Exercise:
Copy out exactly the stretch of the listing below that begins at the line containing "Toggle the red fold marker at line 117" and ends at the line containing "Viewport: 379px width, 276px height.", and copy nothing outside it.

Source records:
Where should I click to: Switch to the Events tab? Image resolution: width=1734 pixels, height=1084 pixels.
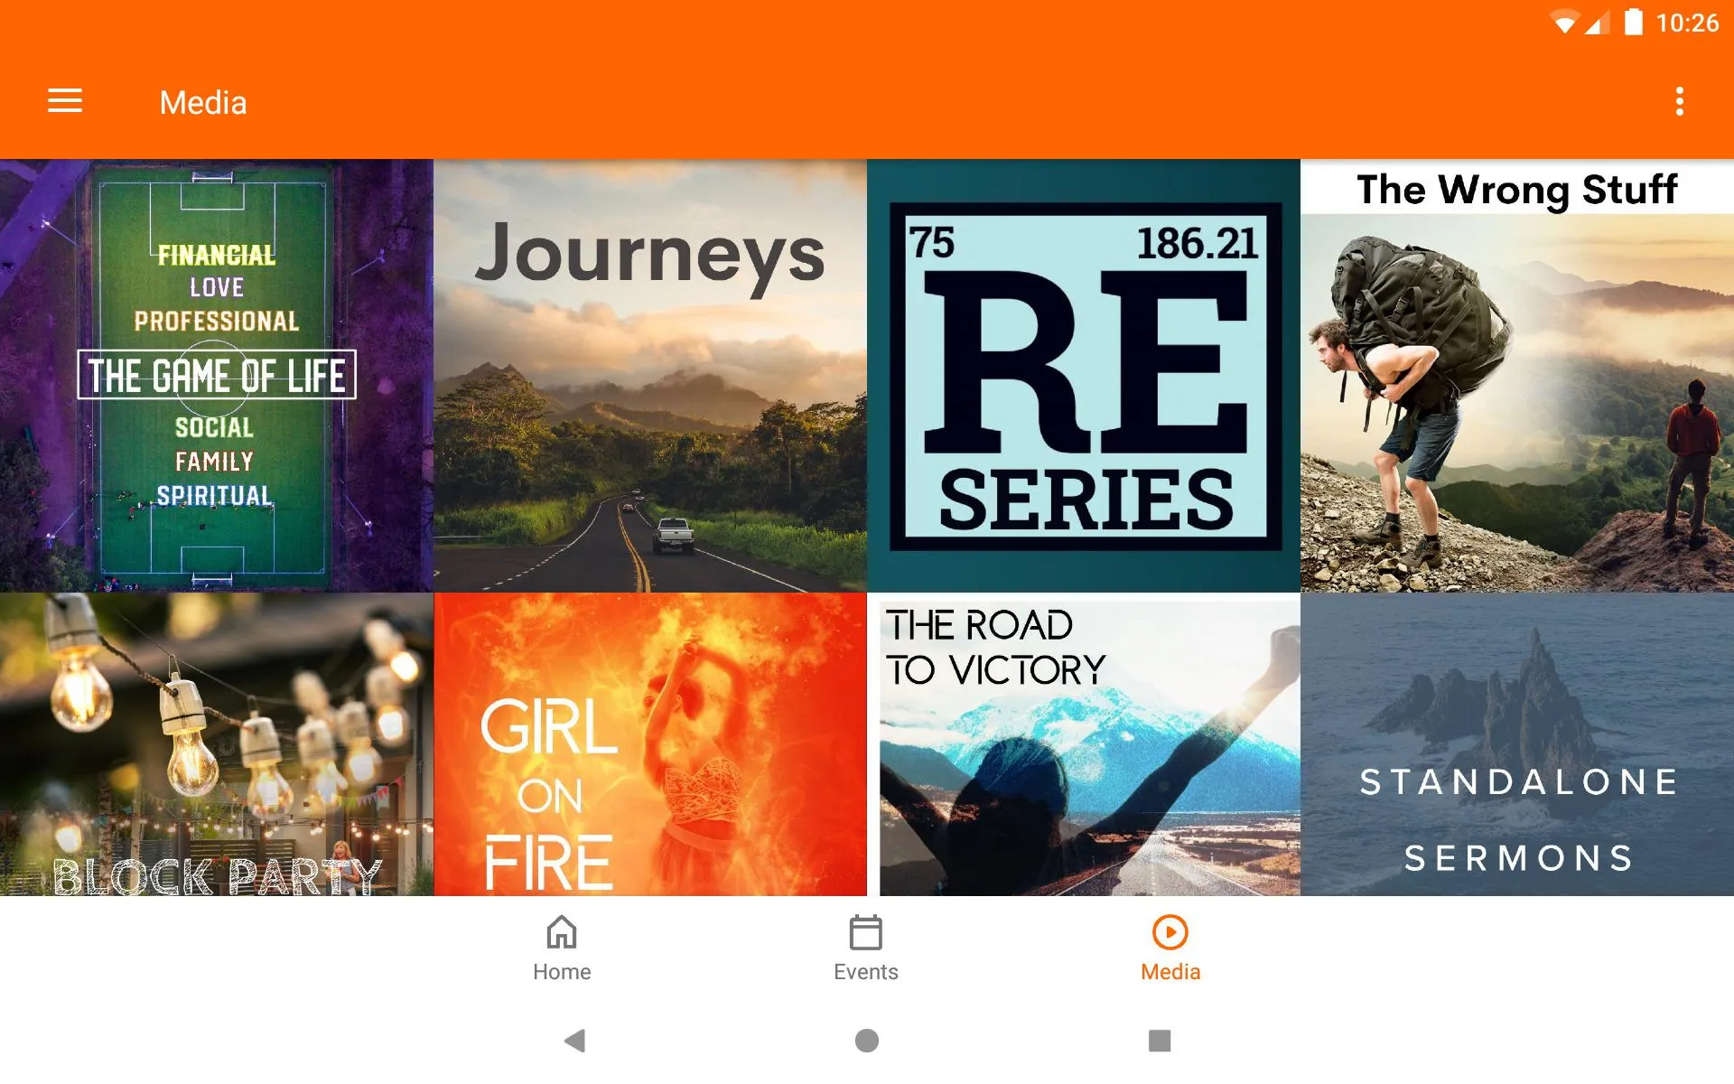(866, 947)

...

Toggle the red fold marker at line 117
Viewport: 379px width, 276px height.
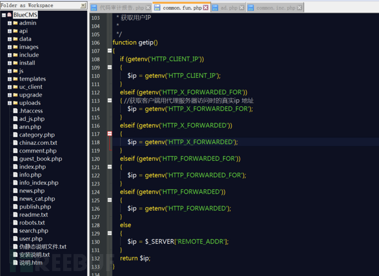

--

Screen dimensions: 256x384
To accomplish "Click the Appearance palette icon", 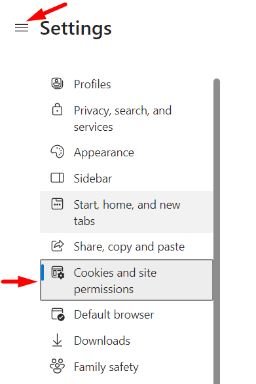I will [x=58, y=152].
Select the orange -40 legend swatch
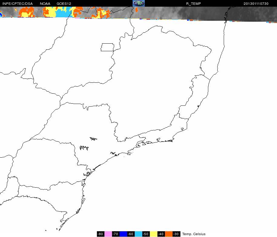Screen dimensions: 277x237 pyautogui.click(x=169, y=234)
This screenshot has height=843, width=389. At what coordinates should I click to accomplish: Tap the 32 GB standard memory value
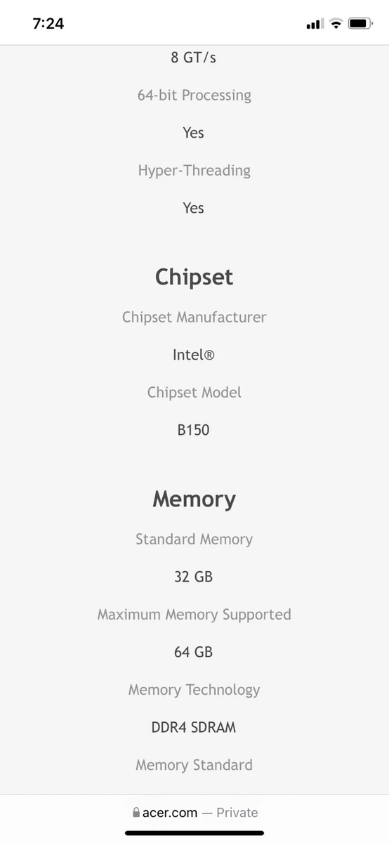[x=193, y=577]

Written response:
Toggle the red fold marker at line 117
Viewport: 379px width, 276px height.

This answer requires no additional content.